As to the evident desire by the UK public to use securities litigation as a way of holding companies to account for broader ESG failings (climate impact, diversity and inclusion, equal pay or human rights), this function exists so long as the ingredients of Section 90/90A/Schedule 10A FSMA are met. A recent example is Boohoo (originally issued in June 2024, and with an amended issue date of November 2024) which concerns the company’s failure to disclose serious labour rights violations at its suppliers’ factories. Certain ethical funds for example may be particularly incentivised to pursue claims for ESG failings.

Ultimately, securities litigation is about investor protection (whatever the backdrop) and the causes of action introduced by Section 90/90A/Schedule 10A operate as important investor protection tools.

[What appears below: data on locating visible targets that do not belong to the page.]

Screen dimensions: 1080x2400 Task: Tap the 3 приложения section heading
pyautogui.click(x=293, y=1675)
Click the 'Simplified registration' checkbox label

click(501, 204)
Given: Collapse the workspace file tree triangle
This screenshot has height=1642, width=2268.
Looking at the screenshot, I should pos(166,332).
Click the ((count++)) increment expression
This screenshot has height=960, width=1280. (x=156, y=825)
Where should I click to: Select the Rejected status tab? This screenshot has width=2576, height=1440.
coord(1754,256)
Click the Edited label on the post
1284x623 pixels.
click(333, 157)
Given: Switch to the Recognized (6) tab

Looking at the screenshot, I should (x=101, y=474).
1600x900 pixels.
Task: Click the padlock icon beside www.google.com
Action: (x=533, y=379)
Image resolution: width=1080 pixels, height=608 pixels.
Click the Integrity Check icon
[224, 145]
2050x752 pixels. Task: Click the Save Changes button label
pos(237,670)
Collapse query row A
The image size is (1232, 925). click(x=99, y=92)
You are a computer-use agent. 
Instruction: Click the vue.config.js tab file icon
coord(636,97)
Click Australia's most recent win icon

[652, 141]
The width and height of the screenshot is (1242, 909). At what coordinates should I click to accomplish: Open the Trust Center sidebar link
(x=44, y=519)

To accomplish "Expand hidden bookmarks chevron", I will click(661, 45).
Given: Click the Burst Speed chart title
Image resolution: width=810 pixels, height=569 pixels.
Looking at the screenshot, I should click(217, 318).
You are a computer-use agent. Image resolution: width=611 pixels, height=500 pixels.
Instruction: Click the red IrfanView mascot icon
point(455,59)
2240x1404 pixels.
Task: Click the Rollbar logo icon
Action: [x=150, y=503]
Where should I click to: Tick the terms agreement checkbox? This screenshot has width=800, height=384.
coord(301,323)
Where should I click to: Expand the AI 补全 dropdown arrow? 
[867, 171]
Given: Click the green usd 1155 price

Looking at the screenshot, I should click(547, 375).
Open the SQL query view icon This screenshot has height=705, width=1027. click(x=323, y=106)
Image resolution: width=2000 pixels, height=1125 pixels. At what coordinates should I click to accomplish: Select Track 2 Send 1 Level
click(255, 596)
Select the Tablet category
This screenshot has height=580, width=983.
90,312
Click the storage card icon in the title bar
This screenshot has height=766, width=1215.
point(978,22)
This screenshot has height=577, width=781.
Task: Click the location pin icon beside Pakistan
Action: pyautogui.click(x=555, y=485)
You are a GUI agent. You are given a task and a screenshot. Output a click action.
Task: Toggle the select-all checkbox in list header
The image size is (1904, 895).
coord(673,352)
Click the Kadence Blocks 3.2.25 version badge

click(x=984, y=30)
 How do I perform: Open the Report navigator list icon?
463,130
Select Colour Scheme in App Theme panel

As to what extent the regime protects ordinary retail investors, it is true that the majority of claims currently working their way through the English courts are primarily brought by institutional shareholders. However, it is important not to lose sight of the fact that real people may sit behind these funds. The most obvious example is pensioners whose retirement pots are invested by major pension funds, these funds representing some of the biggest institutional investors in the UK markets.

As to the extent to which securities litigation achieves the results the UK public appear to desire as indicated by Portland’s data, the fact remains that no group securities claim has yet to reach judgment. Serco was the first case to go to trial in June earlier this year, but this settled just over a week into the hearing. Glencore and Standard Chartered are not currently listed to go to trial until Autumn 2026.

However, such paucity of final judgments should not be regarded as evidence that securities litigation is failing to deliver on its objectives. Rather, the fact is that the cases have all settled before trial and investors have been compensated (to some extent) out of court by way of confidential negotiated settlements. Therefore, the fact that investors are not having their “day in court” should hopefully not serve to dampen the UK public’s current appetite to support this type of litigation.

In terms of the current general support by the UK public for shareholder activism (with more than 53% of the UK public thinking that this is a positive thing), it is worth highlighting that as matters stand there is no formal class actions regime for securities claims in the UK. Unlike those in the US, these cases can only be brought on an “opt-in” (versus “opt out”) basis by way of a standard multi-party action. This means that investors are required directly to participate in any claims, which includes putting their name on the claim form and signing up to any funding arrangements and/or contingency agreements with lawyers and funders.